Something else I was really glad to be involved in was a spot of field work, something I haven’t had a chance to do since my PhD. The pictures of Isla Catalina don’t do it justice; it was genuinely hard work! It was hot, sweaty and a personal cloud of mosquitoes were our constant companions. We collected camera traps from a previous expedition, set new ones and saw some possible signs of solenodons’ presence – all the time accompanied by the irrepressible research assistants Lleyo and Moncho. We returned to the promising areas and spent a brilliant few hours in the forest by night. My previous study species (with the possible exception of teenagers) have always been diurnal, and I wasn’t really prepared for how amazing the forest is after dark. We’re such visual creatures that, once the torches go off, the other senses are forced out of their slumber and you become aware of how alive the forest is: the snap, crackle and pop voiced by unknown forest inhabitants; the delicate, if slightly unnerving, feeling of a drowsy butterfly landing on your face and always the pounding of heart and heaving of breath as you strain to hear something which may or may not be there. And it seemed this time the solenodons were not. To be fair, it would not be far short of miraculous if they had survived on a small island populated by alien introductions such as racoons, rats, cats and bizarrely, until quite recently, spider monkeys.

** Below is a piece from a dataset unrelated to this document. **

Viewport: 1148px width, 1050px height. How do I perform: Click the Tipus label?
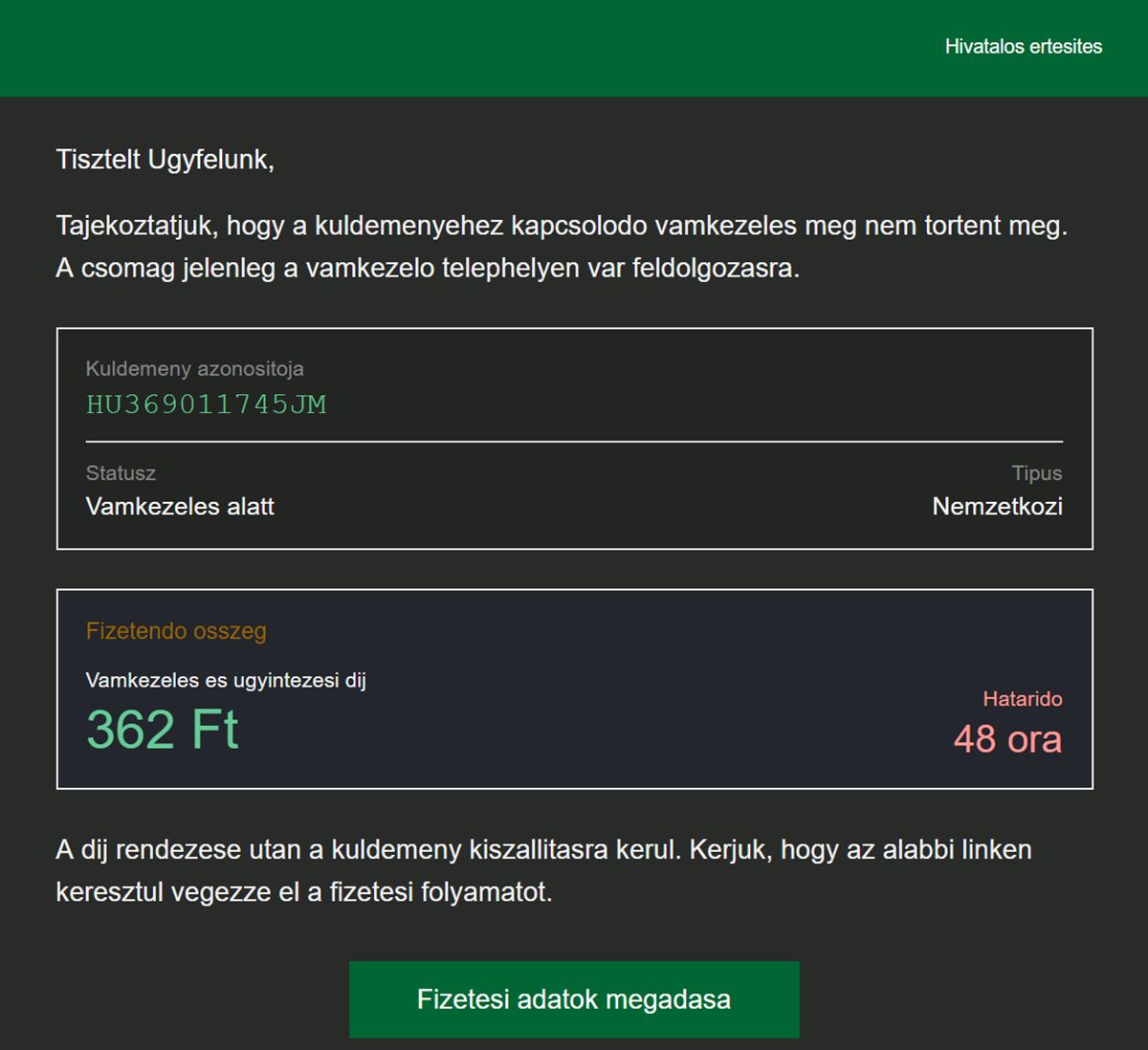point(1036,472)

Someone also had to check for the presence of solenodons in the luxurious tourist resort of Punta Cana, I felt like I was just the girl for the job! Sadly, despite some likely looking caves, the camera traps didn’t pick up anything here either. However, I was able to see one of the most endangered birds of prey in the wild, the stunning Ridgeway Hawk; hold a hatchling Hawksbill turtle; have my feet cleaned by shrimps …and did I mention the beautiful beaches? The visit also ended with the dubious honour of sharing the car ride back to Santo Domingo with the “interesting” deceased hutia mentioned by Joe on twitter, interesting is not the adjective I would ascribe to its perfume!

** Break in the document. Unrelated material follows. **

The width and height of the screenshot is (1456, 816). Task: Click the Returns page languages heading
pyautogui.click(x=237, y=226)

My visit attracted some press interest, where I was touted as the “British Expert”, although Google translations left me a little unsure of what I was expert in. It did also lead to one of the most surreal experiences of my life. Imagine being ushered into a fake, air conditioned rainforest (metres away from the real thing), with people speaking an alien language to you, being handed a microphone and told “give your message of hope for the future of conservation” on LIVE TV! Fortunately, I doubt anyone I know will ever see that broadcast, although I’m sure I said something terribly profound (just hope Joe translated it correctly!).
It was a brilliant trip and although I never saw a wild solenodon or hutia, I am confident they are being well looked after and one day I hope to come back and visit them.